Önce müjdeli haberi vereyim. Döndüm. Ne kadar müjde barındırıyorsa içinde. Sonrasında kötü habere gelelim. Yenilmişiz. Eve geldim, maçın özetlerine bile bakmadım.

Bu yılın sancılı olacağı daha Temmuz ayından itibaren belliydi zaten. Galatasaray'a gönül vermiş aklı başında her taraftar zaten bunu bekliyordu. Transfer yapılmadığından ötürü söylemiyorum bunları, sakın yanlış anlamasın kimse.

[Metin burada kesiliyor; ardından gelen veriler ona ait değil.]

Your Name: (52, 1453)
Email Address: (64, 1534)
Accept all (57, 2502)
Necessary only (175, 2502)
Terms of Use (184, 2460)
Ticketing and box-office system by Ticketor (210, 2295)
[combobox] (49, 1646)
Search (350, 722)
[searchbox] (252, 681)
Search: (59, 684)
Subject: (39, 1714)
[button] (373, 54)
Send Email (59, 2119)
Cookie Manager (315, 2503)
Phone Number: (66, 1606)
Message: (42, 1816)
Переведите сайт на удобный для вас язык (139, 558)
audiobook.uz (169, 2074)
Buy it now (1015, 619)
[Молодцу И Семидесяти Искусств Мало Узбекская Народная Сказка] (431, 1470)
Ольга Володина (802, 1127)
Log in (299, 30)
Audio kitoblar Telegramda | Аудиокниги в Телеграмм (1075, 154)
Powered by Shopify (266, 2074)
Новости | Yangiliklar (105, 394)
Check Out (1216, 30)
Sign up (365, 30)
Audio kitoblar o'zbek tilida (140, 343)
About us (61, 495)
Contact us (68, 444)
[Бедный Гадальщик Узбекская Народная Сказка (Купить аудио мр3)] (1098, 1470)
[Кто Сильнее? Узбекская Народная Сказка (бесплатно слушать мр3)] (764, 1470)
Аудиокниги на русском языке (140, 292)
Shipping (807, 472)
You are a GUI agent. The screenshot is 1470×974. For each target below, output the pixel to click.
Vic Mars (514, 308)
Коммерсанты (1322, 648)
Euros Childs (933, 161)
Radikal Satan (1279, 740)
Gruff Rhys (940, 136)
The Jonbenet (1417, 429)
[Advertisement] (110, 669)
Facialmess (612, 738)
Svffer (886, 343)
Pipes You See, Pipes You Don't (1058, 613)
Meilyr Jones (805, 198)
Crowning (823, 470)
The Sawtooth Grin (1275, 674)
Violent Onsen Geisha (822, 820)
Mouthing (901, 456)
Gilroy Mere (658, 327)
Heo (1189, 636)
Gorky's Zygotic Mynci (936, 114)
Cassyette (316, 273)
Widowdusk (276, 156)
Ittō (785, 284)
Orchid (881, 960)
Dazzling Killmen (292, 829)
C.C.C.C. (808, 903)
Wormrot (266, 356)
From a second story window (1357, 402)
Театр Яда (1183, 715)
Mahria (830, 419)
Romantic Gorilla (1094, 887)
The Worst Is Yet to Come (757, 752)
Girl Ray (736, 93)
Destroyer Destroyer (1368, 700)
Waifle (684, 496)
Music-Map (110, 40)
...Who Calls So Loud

Bir kaos döngüsünde yönetiliyor Galatasaray birkaç yıldan bu yana. "Yaşlı, sakat" denerek gönderilmeye çalışılan daha sonra "Biz bu yıl 3 transfer yaptık. Kimse Kewell'ı transfer diye saymıyor ama 3 oyuncu aldık" açıklaması, senelerden bu yana kangren haline dönmüş Sağlık Kurulu'nun apar topar yenilenmesi bile, bu kaotik ortamın ve seyirciye şirin görünmenin çabalarından başka bir şey değildir.

Hayır, ilginç olan insanların çocuk gibi oyalanması. Galatasaray Kupübü'nün başkanı Dünya Kupası'ndan önce gazetelere çarşaf çarşaf açıklama yapıp, "Dünya Kupası'nda oyuncu izliyoruz, transferi ona göre yapacağız" deyip, ligin başladığı ilk hafta halen transfer yapamamışsa, taraftarı istemiyor diye almayı düşündükleri adamdan vazgeçiyorsa, o kulüpten hayır gelmez.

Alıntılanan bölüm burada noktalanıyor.